“Ho sempre chiesto perché”
Biblioteca centrale della Regione siciliana "A. Bombace" - Palermo
- Presentazione libro
■ Luogo: Sala delle Missioni della Biblioteca centrale della Regione siciliana
■ Data: Giovedì 26 marzo
■ Orario: ore 16.30
■ Categoria: Presentazione libro
Saluti
■ Laura Cappugi, Direttrice ad Interim della Biblioteca
Dialogano con l’autore
■ Emanuele Lauria, Caporedattore di Repubblica - Palermo
■ Salvatore Ferlita, Critico letterario
Il Libro
Un viaggio nella memoria e nella scrittura di Roberto Giardina, giornalista e narratore che ha attraversato oltre sessant’anni di cronaca e di storia. Dalla Palermo dell’infanzia alle redazioni di Torino e Roma, fino agli anni da inviato e corrispondente in Germania, il libro ricostruisce la vita di un cronista che ha raccontato eventi e protagonisti del Novecento e del nuovo millennio. Attraverso episodi di vita quotidiana, incontri e scelte, emergono le tappe di una carriera divisa tra quotidiani, settimanali e libri, tra cronaca e letteratura, tra Italia ed Europa.

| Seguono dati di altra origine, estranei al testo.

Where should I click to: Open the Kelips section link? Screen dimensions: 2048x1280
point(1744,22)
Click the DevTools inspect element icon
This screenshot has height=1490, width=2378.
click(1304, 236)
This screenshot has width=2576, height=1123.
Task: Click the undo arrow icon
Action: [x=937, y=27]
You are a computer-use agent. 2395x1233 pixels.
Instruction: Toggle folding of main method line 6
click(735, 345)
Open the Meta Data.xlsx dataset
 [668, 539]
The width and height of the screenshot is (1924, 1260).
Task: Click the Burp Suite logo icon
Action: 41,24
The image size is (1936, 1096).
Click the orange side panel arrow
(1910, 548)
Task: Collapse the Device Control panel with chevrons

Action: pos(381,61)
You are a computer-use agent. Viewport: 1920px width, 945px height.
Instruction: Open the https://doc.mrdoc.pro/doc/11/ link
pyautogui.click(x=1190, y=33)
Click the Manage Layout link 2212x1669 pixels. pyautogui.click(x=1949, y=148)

Questa è la storia di chi tra apprendistati in redazione, stanze d’albergo e interviste ha sempre cercato il “perché” dietro ai fatti.
L’Autore
Roberto Giardina è nato a Palermo, vive da più di trent’anni a Berlino e ha lavorato come giornalista per diverse testate quali La Stampa, L’Europeo, Il Giorno e Il Resto del Carlino, Italia Oggi, solo per citarne alcune.
È autore di saggi e romanzi tra cui Pizza con crauti (Mondadori, 2006), Il mare dei soldati e delle spose (Bompiani, 2010), 1914 – La Grande Guerra – L’Italia neutrale spinta verso il conflitto (Imprimatur editore, 2014), Allegracuore – Storia di un bosco in Sicilia (Torri del Vento Edizioni, 2020), L’amore occulto (Giraldi Editore, 2021), L’uomo in oro (Giraldi Editore, 2023), L’estate che durò una vita – Lampedusa 1954 (Torri del Vento Edizioni, 2023). Le sue opere sono tradotte in tedesco, francese e spagnolo.
Ha vinto il Premio Giuseppe Antonio Borgese (2019) con la commedia Monologo con il figlio (Il Convivio Editore, 2019), il Premio Saint Vincent con il saggio Prima linea uomo (SEI, 1974), il Premiolino (1980) per il miglior articolo del mese e il Premio Guidarello (2011) per le corrispondenze dall’estero.